E’ già da molto tempo che nelle sue analisi dell’apparizione del neocolonialismo come successore del colonialismo diretto Mehdi Ben Barka ha posto in evidenza le relazioni tra l’evoluzione della struttura economica del capitalismo e le forme di dominazione. Analizzando le “indipendenze concesse” le relaziona con le mutazioni della struttura economica dei paesi dominanti:
“Questo orientamento [neocoloniale] non è una semplice opzione nel dominio della politica estera. È l’espressione di un cambiamento profondo nelle strutture del capitalismo occidentale. Dal momento in cui finisce la Seconda Guerra Mondiale e grazie agli aiuti del Piano Marshall e ad un’interpenetrazione ogni volta maggiore con l’economia statunitense, era normale che l’Europa occidentale adottasse anche le relazioni degli Stati Uniti con il mondo. In una parola, che avesse la sua “America Latina” (3)”.
Per il leader rivoluzionario marocchino ciò che suscita il passaggio dal colonialismo al neocolonialismo è, effettivamente, la monopolizzazione del capitalismo. Allo stesso modo, la precocità della monopolizzazione negli Stati Uniti è una delle cause della precocità del neocolonialismo come forma di dominazione nell’America Latina.
Frantz Fanon, da parte sua, ha evidenziato le relazioni tra la forma di dominazione e le evoluzioni delle forme del razzismo. La resistenza che suscita una forma di dominazione (il colonialismo, per esempio) obbliga questa a mutare. Senza dubbio, questa mutazione richiede il mantenimento della gerarchizzazione dell’umanità, e, di conseguenza, apre ad una nuova era dell’ideologia razzista.
“Questo razzismo”, precisa Fanon, “che si dice razionale, individuale, determinato, genotipico e fenotipico si trasforma in razzismo culturale”. Per quello che si riferisce ai fattori che portano alla mutazione del razzismo, Frantz Fanon menziona la resistenza dei colonizzati, l’esperienza del razzismo, cioè “l’istituzione di un regime coloniale nel centro d’Europa” e l’”evoluzione delle tecniche (4)”, vale a dire le trasformazioni della struttura del capitalismo, come rivelava Ben Barka.
Di conseguenza, senza entrare nel dibattito complesso di una periodizzazione del capitalismo datata con precisione è possibile mettere in relazione i tre ordini di fatti che sono le mutazioni della struttura economica, alcune forme di dominazione politica e alcune trasformazioni dell’ideologia razzista. Le tre “età” del capitalismo esigono tre “età” della dominazione che suscitano tre “età” del razzismo.
L’infanzia del capitalismo
Il fulcro del capitalismo come modo di produzione economica è che a causa della sua legge del profitto richiede un’estensione permanente. Avviene immediatamente nella globalizzazione, anche se questa conosce le sue ombre di sviluppo. Vale a dire, si tratta dell’inganno del discorso attuale sulla globalizzazione, che la presenta come un fenomeno completamente nuovo vincolato ai cambiamenti tecnologici. Come mette in rilievo Samir Amin, la nascita del capitalismo e la sua globalizzazione corrono insieme:
Il sistema mondiale non è la forma relativamente recente del capitalismo, che risale solo all’ultimo terzo del XIX secolo nel quale si costituisce “l’imperialismo” (nel senso che Lenin diede a questo termine) e il reparto coloniale del mondo associato ad esso. Al contrario, noi affermiamo che questa dimensione mondiale trova immediatamente la sua espressione, dall’origine, e continua ad essere una costante del sistema attraverso le tappe successive del suo sviluppo. Ammettendo che gli elementi essenziali del capitalismo si cristallizzino in Europa a partire dal Rinascimento (la data di 1492, inizio della conquista dell’America, sarebbe la data della nascita simultanea del capitalismo e del sistema mondiale) entrambi i fenomeni sono inseparabili (5).”

ESERCIZIO SCRITTO 1
Secondo il brano proposto, quale data segnerebbe la nascita simultanea del capitalismo e del sistema mondiale?
ESERCIZIO SCRITTO 2
Scrivi il seguito del brano proposto, riprendendo dopo la sua ultima frase.
Il materiale che segue non serve a nulla per lo svolgimento.

ESTRATTO DEL DATASET
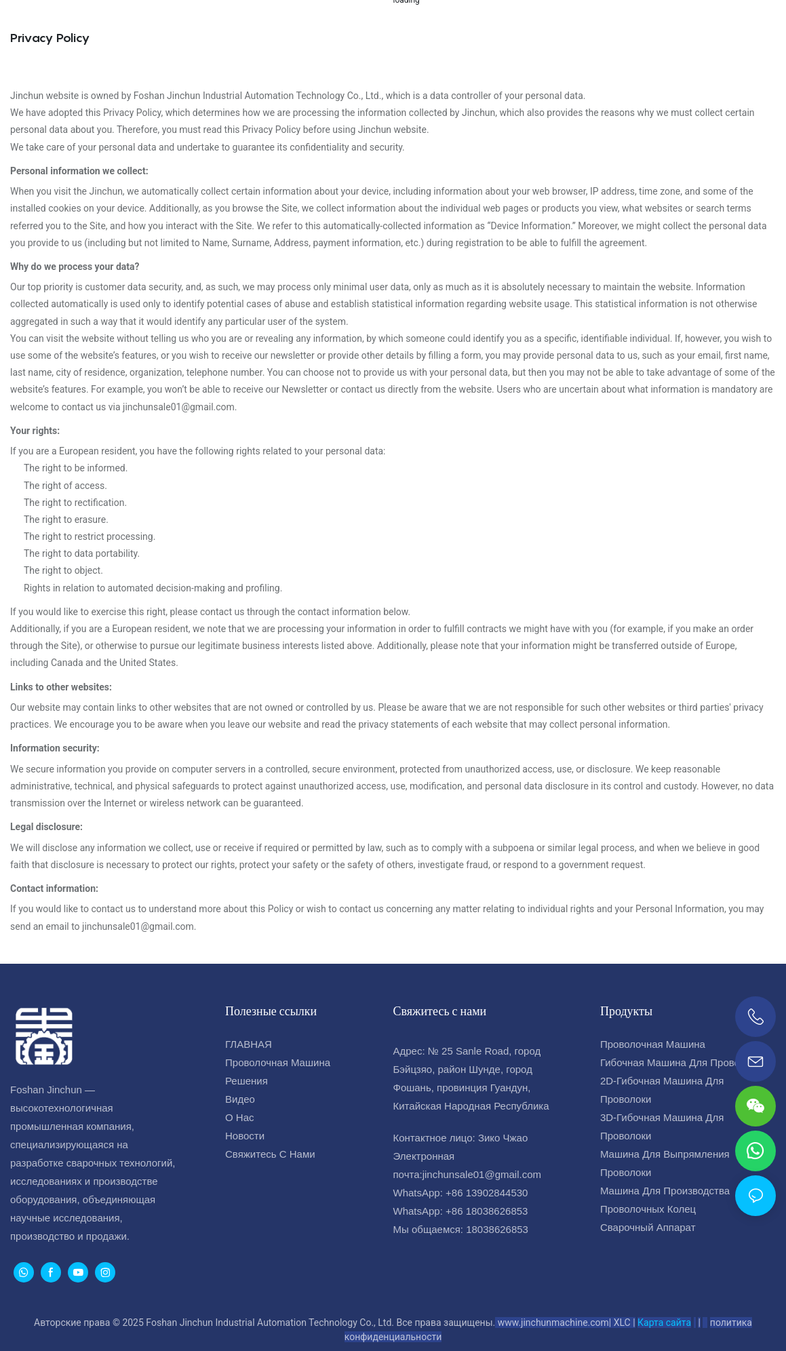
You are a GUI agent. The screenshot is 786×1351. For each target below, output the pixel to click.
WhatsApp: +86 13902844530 (460, 1192)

SOLUZIONE DELL'ESERCIZIO 1
Il 1492, inizio della conquista dell'America.

SOLUZIONE DELL'ESERCIZIO 2
In altre parole tanto il saccheggio e la distruzione della civiltà amerindia come la schiavitù furono le condizioni perché il modo di produzione capitalista potesse essere dominante nelle società europee. Non vi fu una nascita del capitalismo e poi la sua estensione, bensì un saccheggio ed una violenza totale che riuniva le condizioni materiali e finanziarie affinché si stabilisse il capitalismo. Rileviamo inoltre con Eric Williams che la distruzione delle civiltà amerindie fu accompagnata dalla sua schiavizzazione. Perciò la schiavitú non è conseguenza del razzismo, ma quest’ultimo è il risultato della schiavitú degli indios.
“Nei Caraibi” spiega quest’autore “il termine schiavitù è stato applicato in maniera eccessivamente esclusiva ai neri. Il primo esempio di commercio di schiavi e di mano d’opera schiavista nel Nuovo Mondo non riguarda i neri ma gli indios. Gli indios soccombettero rapidamente sotto l’eccessivo lavoro e per lo scarso cibo, morirono di malattie importate dai bianchi (6)”.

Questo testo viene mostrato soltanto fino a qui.